Description
Q1 (35 points): Write a TBL trainer, TBL train.sh, for the text classification task.
• The command line is: TBL train.sh train data model file min gain
• The initial annotator simply tags each document with the first class in the training data (e.g.,
if the training data is train2.txt, the first class would be “talk.politics.guns”).
• train data has the same format as before (see train2.txt)
• model file has the default classname (i.e., the first class in the training data) in the first line,
followed by a list of transformations (one transformation per line). The transformation line has
the format “featName from class to class net gain”.
• min gain should be a positive integer. If it is not, the code should print out an error message
and exit.
– If the net gain of the best transformation for the current iteration is less than min gain,
the TBL training will stop.
– For instance, if min gain is 1, the trainer will not stop until the best transformation in the
current iteration cannnot provide a positive gain. In this case, the model file contains all
the transformations with positive gains.
• In order to find the best transformation, you need to go over all the instances including the
ones whose current class labels are correct.
If your implementation is efficent, for every iteration of training, you need to go over the training
data only once to find the best transformation. The trick is that for each training instance,
determine what transformations would be triggered by the instance and update their net gains
accordingly. See the slides for hw7.
Q2 (25 points): Write a TBL decoder, TBL classify.sh, that uses a TBL model to classify test
instances.
• The command line is: TBL classify.sh test data model file sys output N
• test data has the same format as before (see test2.txt)
• model file is the model created by TBL train.sh
• The format of sys output is “instanceName trueLabel sysLabel transformation1 transformation2
…”:
– trueLabel is the label in the gold standard
– sysLabel is the label produced by the TBL classifier
– each transformation has the format “featName from class to class”
– transformation1 is the first one applied to the instance, tranformation2 is the second, and
so on.
• N is the number of transformations in the model file that will be used.
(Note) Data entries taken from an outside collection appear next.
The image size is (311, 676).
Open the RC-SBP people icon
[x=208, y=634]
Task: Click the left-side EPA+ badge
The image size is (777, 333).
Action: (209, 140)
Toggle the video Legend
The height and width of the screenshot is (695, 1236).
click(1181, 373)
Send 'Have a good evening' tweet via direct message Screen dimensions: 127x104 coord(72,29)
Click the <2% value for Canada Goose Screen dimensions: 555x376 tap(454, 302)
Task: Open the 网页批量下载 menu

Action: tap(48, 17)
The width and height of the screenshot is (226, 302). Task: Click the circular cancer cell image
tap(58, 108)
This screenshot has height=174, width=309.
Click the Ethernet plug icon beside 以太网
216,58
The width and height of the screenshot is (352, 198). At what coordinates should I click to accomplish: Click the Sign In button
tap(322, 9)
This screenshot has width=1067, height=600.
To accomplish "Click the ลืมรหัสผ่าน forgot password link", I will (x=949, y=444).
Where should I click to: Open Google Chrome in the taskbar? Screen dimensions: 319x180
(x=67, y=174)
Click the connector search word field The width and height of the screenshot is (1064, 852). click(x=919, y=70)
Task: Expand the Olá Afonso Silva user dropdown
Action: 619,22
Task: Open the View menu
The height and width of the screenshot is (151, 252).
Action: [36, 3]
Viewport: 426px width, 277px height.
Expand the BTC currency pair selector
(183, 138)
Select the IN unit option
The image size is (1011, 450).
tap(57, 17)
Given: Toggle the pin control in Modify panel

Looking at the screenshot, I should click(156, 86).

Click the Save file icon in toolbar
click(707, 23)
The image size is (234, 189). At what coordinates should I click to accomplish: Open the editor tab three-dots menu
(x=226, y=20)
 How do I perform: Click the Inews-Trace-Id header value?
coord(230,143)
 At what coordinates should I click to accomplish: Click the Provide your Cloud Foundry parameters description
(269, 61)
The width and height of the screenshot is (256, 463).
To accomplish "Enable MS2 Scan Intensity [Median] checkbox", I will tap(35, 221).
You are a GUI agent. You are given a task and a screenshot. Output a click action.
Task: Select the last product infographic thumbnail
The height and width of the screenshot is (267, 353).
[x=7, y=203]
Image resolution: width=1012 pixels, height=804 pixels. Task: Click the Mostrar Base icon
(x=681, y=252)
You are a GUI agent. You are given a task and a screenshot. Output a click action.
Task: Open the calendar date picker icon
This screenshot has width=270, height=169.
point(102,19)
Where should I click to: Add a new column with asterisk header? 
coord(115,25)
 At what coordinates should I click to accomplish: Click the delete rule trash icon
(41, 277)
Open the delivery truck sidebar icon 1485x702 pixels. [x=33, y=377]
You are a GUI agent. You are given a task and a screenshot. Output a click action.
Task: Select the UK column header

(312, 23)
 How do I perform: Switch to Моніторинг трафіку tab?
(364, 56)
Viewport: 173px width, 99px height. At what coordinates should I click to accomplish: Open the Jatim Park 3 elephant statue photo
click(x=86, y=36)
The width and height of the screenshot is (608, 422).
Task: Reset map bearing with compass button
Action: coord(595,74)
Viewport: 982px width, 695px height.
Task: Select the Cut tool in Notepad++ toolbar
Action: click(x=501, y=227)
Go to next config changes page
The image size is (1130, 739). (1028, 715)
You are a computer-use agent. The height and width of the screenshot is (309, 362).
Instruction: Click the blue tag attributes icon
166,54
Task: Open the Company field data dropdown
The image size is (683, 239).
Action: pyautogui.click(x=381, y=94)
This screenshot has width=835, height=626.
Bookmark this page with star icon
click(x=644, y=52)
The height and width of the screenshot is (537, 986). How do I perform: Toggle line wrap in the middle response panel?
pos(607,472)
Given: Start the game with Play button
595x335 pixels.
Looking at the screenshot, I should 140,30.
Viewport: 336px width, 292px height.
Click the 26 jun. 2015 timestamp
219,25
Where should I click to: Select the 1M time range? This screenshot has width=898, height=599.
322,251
For instance, suppose
the model file has 1,000 transformations and N is 10, then only the first 10 transformations in
the model file will be used for decoding, and the rest will be totally ignored as if they were not
in the file.
Q3 (15 points): Run TBL train.sh with train2.txt as the training data, and run TBL classify.sh
with train2.txt and test2.txt as the test data for training accuracy and test accuracy, respectively.
(a) Fill out Table 1. N is the number of transformations used by TBL classify.sh.
(b) For Table 1, you only need to run TBL train.sh with min gain=1, and use the model file for
every row in Table 1. Let us call that model file model file.
(c) When you run TBL classify.sh on test2.txt with a value N, name the sys output file as sys output N.
You need to submit model file, sys output 20, sys output 50, and sys output 100.
Table 1: The classification results
N Training Accuracy Test accuracy
1
5
10
20
50
100
200
Submission: Submit the following to Canvas:
• Your note file readme.(txt | pdf ) that includes Table 1, and any notes that you want the TA to
read.
• hw.tar.gz that includes all the files specified in dropbox/18-19/572/hw7/submit-file-list, plus any
source code (and binary code) used by the shell scripts.
• Make sure that you run check hw7.sh before submitting your hw.tar.gz.